I find it weird how many different sub-disciplines there are within ethics.  Some of them, I agree, are completely incompatible (see virtue ethics vs. utilitarianism, deontology vs. genealogy, etc.), but others aren’t but seem to be treated like they are.  Maybe that’s just how it’s been presented to me in school, but it strikes me as odd and very much in the same vein as the distinctions between disciplines which arose mainly because of the invention of the university.  I don’t mean to say that there aren’t distinctions, because there are, but the different disciplines are often treated as their own subjects with the other areas have little to no impact on their studies.  Anyways, before this turns fully into a confused diatribe, let’s get back to what I wanted to write about: the compatibility of various disciplines.

Specifically, I want to look at three ethical disciplines, each of which seem to kind of be treated as incompatible when they really aren’t: Natural law, virtue ethics, and deontology.  The core of each is like this: the moral law can be discovered through applying reason to the way of nature (natural law); the moral law is discovered through following the virtuous man (virtue theory); the moral law can be discovered through the imperatives of God.  Each has its pros and cons.  Natural law is very accessible, but sometimes can be very vague since we are looking at a flawed version of nature.  Virtue theory in practice ends up being more instinctual, but more able to be confused since it doesn’t rely so much on statutes and rules.  Deontology is very straight-forward, black and white, but this doesn’t allow for the nuance of living a moral life in the complicated messy world.

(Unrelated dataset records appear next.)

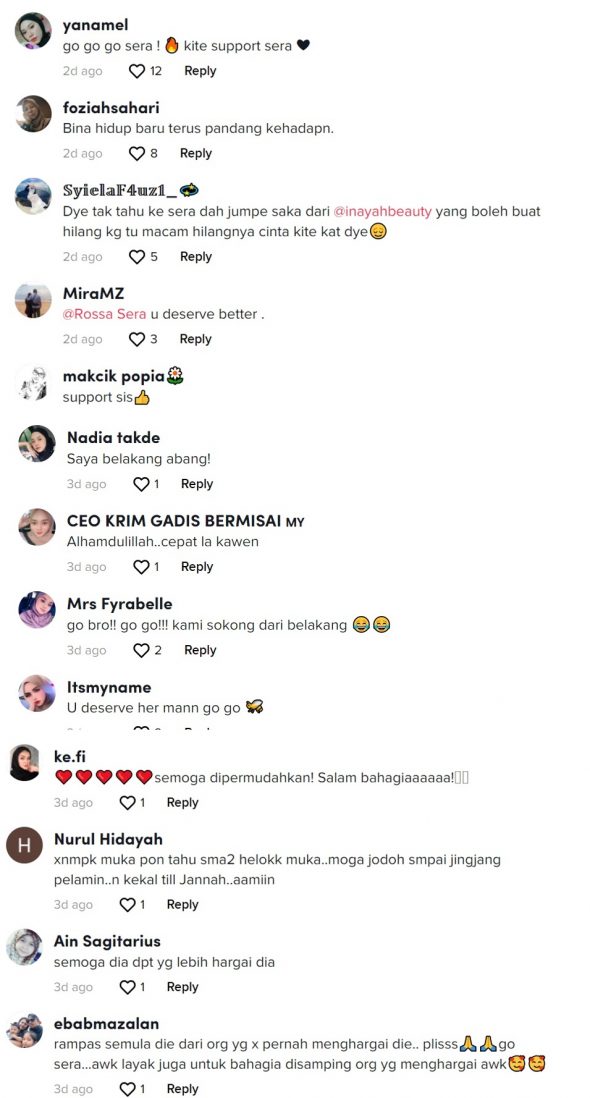Reply to CEO KRIM GADIS BERMISAI's comment
The image size is (590, 1098).
coord(197,567)
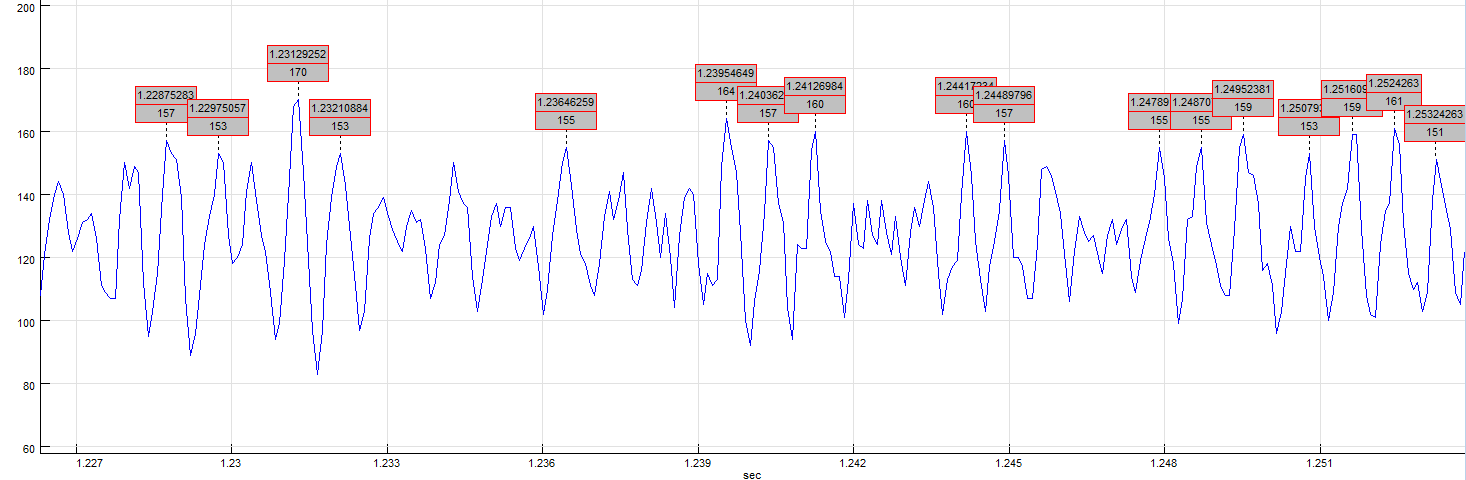The height and width of the screenshot is (480, 1466).
Task: Click the 100 label on vertical axis
Action: 26,322
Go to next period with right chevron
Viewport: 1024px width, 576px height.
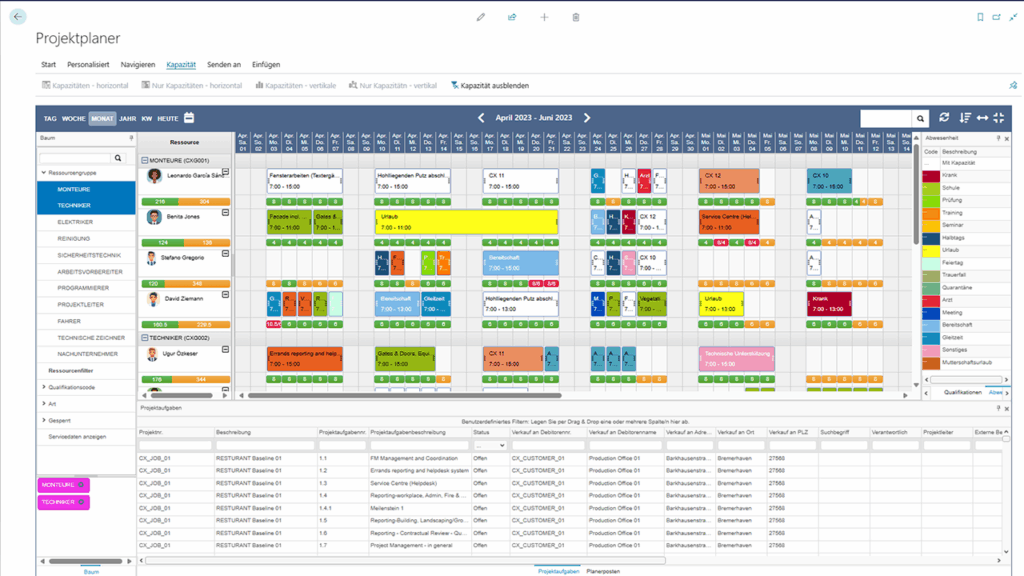587,118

I’d like to point out here that Thomas Aquinas essentially did all three in his Summa.  He is the staple child for Natural law theory, just as Kant and Aristotle are for deontology and virtue ethics.  Even if he wasn’t the very first originator of it, he is the first great articulater of the theory against whom all others are measured.  His theory, I believe, melds all three into one larger theory of ethics, one which shores up many of the pitfalls that each can have.  By introducing natural law, it makes accessible many of the divine commands of deontology while also providing, in part, a set of rules and ends for the virtue ethics to draw on.  Deontology makes virtue ethics a little more cut and dry, while virtue ethics makes deontology more forgiving for everyday life.  Each lends something supernatural to natural theory.  What you end up with is a theory in which some commands are given by God, some by the natural order of the world, some by our own human nature, in which the human person lives, grows, and cultivates himself in accord with those commands so that he can better understand and follow them.  He is responsible then, not just for whether or not he did what was asked, but his internal disposition and his understanding of the law.  He is never fully ignorant of the law because it is always apparent to him through reason and the pull of the virtues on his heart, but he needs God to reveal it to him fully and to aid him in doing it.

Really, I guess, I don’t understand why you would want to separate them when they work so much better as one cohesive theory.  It just makes so much more sense this way.